Yisrael Beytenu party leader Avigdor Liberman got a raw deal.
Under
investigation on and off for as long as 16 years and at the very least for 6
years, Attorney-General Yehuda Weinstein just happened to file the first and
only indictment about a month before elections.
Well, actually, he almost
filed an indictment a month before elections, but then Liberman was dragged
through a media mudfest for an additional couple of weeks until the real
indictment was filed even closer to the election.
Incidentally, while
Liberman’s fate is far from clear, the final allegations filed against him left
out most of the worst of the media mud-slinging.
That is not even
Liberman’s first legitimate complaint, say commentators.
For years, a
bizarre number of leaks about the investigation against Liberman convicted him
or at least put him on trial in the public mind – on charges that were
eventually dropped.
It is true that he was not “cleared” of impropriety
in the sense that Weinstein hammered him in his report closing the major money
laundering case and effectively said he was not convinced Liberman was innocent,
but did not believe he could win in court.
But in the legal world, a
closed case means innocent, having not been proven guilty – and that transforms
all of the prior leaks into not much more than cheap character
assassination.
But back to the timing of the indictment.
For a
moment, what if one assumes that Weinstein really meant to announce the
indictment a few months ago, but got sidetracked by the state’s overall loss in
the corruption trial against former prime minister Ehud Olmert and by changes in
the availability of key witnesses against Liberman?

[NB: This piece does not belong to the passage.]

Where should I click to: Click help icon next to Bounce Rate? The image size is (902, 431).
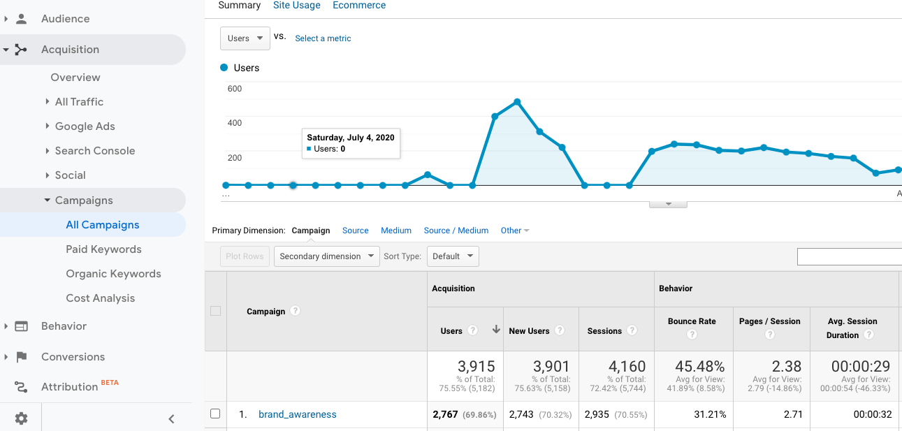point(692,335)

And what if the case was
going to take an inordinate amount of time to put together because there were
key witnesses and documents in eight other countries? And as such, what if
Weinstein meant to announce the indictment a few months ago, and this was the
earliest he could indict Liberman given the unexpected delays?
The problem is
that even if this is true – a big if – indicting someone like Liberman right
before elections when an investigation has been ongoing for so long (the
smallest time period the prosecution can claim is three years, which is
generally unheard of) makes the State Attorney’s Office look political at the
very least.
There were so many other options. Yes, maybe the
investigation needed to take a long time, but in that case, after such a long
delay, why could the indictment not wait another six weeks?
Whether or not
Weinstein wanted to look political in his decision-making, it indeed made him
look that way, say commentators – and that is bad news for him and for how the
country views law enforcement’s objectivity.
None of this confirms
conspiracy theories that the state is only out to get politicians on the Right.
It is unclear what Olmert is up to these days, but the Right definitely would
not count him as a hero, nor would the right bear-hug former convicted ministers
Abraham Hirschensohn or Haim Ramon.
But it does make law enforcement look
like it is reveling in taking down political figures for winning fame, and
acting beyond just professional considerations.
It also distracts the
public from a problem that many commentators have noted, namely that law
enforcement is at a disadvantage and needs all the public support it can get for
fighting public corruption.
Whether Liberman or Olmert are guilty or not,
enough politicians have been convicted and are currently on their way to being
convicted that commentators say there is no question that this country has
massive public corruption issues.
If Weinstein and the rest of law
enforcement are going to garner public support for fighting this phenomenon,
they need to look cleaner than clean in the public eye, say
commentators.
Otherwise law enforcement will spend as much time defending
criticism and being investigated by others as it will fighting
corruption.
In the end, commentators say that the leaks and timing in
regard to Liberman were not only unfair to him, they damaged law enforcement’s
overall credibility and effectiveness.